Blog posts, tweets, LinkedIn messages about it, right? We don't, so they are reliable, they have large scale, right? But I don't like it's not open source, like it's kind of they say it's Postgres, but I don't have access to database, I have access only to data. As I say, heavy clouds are gathering upon open source, you know?
[00:40:36] Michael: It's the cloud pun intentional.
[00:40:39] Nikolay: Right, right.
So, quick mentioning, some people do, some people who control their databases, not only data, they also consider using delayed replica, because physical replication allows you to having a replica which is like 8 hours behind, for example. And this, is exactly for the reasons of faster recovery of some...
Like, something was deleted, let's replay only a few number of minutes or hours quickly. If we do it quickly, because if we're already past, like, something happened, but we learned about it already 10 hours later, but our delayed replica is 9 hours behind. It's already too late.
[00:41:25] Michael: Or even if you find out about it like 7 hours later, you're on like a stopwatch for, you've got an hour to fix this problem.
[00:41:31] Nikolay: Right, right. But you can quickly pause
[00:41:33] Michael: Oh, true.
Yeah, yeah.
[00:41:35] Nikolay: Yeah.
[00:41:36] Michael: Good point.
[00:41:37] Nikolay: Stopping replay. And then you can, you can know when exactly the problem happened and replay exactly like one second before it, for example, and get, extract data manually. It happens. Sometimes it's a good idea to have such tool. But, for example, database lab users.
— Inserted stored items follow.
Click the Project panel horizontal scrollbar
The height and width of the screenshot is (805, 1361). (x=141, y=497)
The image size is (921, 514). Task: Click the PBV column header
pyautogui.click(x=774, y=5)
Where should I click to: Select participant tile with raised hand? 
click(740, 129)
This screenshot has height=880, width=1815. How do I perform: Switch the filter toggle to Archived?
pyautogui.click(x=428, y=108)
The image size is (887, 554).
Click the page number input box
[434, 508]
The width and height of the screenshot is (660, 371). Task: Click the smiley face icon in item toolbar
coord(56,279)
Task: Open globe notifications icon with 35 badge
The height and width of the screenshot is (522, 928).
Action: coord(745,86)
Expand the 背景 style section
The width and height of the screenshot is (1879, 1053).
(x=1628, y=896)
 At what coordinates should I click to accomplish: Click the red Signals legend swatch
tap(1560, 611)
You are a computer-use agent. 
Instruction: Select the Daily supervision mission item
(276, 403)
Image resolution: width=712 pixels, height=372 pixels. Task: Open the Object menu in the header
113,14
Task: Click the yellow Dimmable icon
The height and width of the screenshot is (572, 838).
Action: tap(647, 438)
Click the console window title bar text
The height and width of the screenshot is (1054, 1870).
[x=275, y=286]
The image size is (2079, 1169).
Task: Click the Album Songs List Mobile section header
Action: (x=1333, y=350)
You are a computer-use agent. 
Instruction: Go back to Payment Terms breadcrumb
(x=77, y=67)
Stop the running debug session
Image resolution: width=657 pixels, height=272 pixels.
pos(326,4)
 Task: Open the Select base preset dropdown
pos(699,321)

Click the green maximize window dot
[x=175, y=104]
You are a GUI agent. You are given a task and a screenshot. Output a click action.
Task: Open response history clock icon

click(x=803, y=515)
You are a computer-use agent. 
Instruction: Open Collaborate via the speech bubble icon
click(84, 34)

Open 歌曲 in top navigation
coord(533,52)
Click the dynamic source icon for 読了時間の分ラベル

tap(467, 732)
They have even better. They can provision, clone, and there is a recipe to replay walls. If a database lab engine is working based on physical replication, walls from archive, for example, you can create a snapshot which corresponds to time before the point of incident. Then you can replay, again, from point in time recovery.
There is a recipe. It's not fully automated, but it's definitely possible. And then you can... Achieve very, very good RTO in this case. This is for partial deletion, when manually we deleted something. good.
[00:42:37] Michael: Cool.
[00:42:38] Nikolay: I think we covered all main principles of backups. It's not super deep material, but at least it's something. Maybe one day we will discuss more deeper things, you know.
[00:42:54] Michael: Or specific tools, maybe. awesome. Well, thanks so much, Nikolay. Thank you everybody for listening, and catch you next week.
[00:43:01] Nikolay: Good, see you later, bye.